I have come across the following comment in the lecture:
If for a prime $q$ holds $q \equiv 5 \pmod 8$, then $q-2$ has a prime factor $p$ with $p \equiv 3 \pmod 8$ or $p \equiv 5 \pmod 8$.
I do not see why this is true. I attempted to prove it by rewriting $q-2$ as $q-2 = 8k+3$ for some integer $k$ and tried to see what happens when I divide it by an arbitrary prime. However, this did not help. Could you please give me a hint?
An odd number must have odd prime factors.
An odd number $K \equiv 1,3,5, -1 \pmod 8$.
Now if you have product of odd numbers $K_i$ and each $K_i \equiv \pm 1 \pmod 8$ then $\prod_i K_i \equiv \prod_i (\pm 1)\equiv \pm 1\pmod 8$
So if an odd number $K$ has only prime factors that are $p_i \equiv \pm 1 \pmod 8$ then $K \equiv \pm 1 \pmod 8$.
So if it is NOT the case, if $K \equiv \pm 3,5 \pmod 8$ then at least one of the prime factors $p_i \not \equiv \pm 1 \pmod 8$.
But if $p_i$ is odd, and $p_i \not \equiv \pm 1 \pmod 8$. then $p_i \equiv 3, 5 \pmod 8$ as those are the only options left.

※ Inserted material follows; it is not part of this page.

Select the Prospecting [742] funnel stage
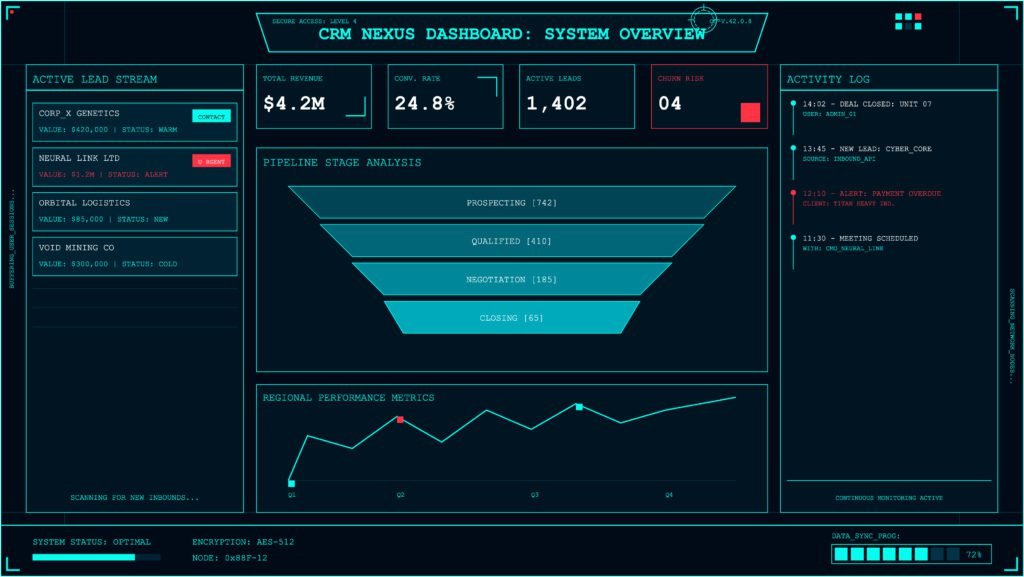 (x=511, y=203)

So if $K =q-2 \equiv 3 \pmod 8$ then $q-2$ is odd and at least one of its prime factors is $\not \equiv \pm 1 \pmod 8$ so at least one of its prive factors is $3,5 \pmod 8$.
Hint: If all prime factors of $n$ are congruent to $\pm 1 \bmod 8$, then $n \equiv \pm 1 \bmod 8$.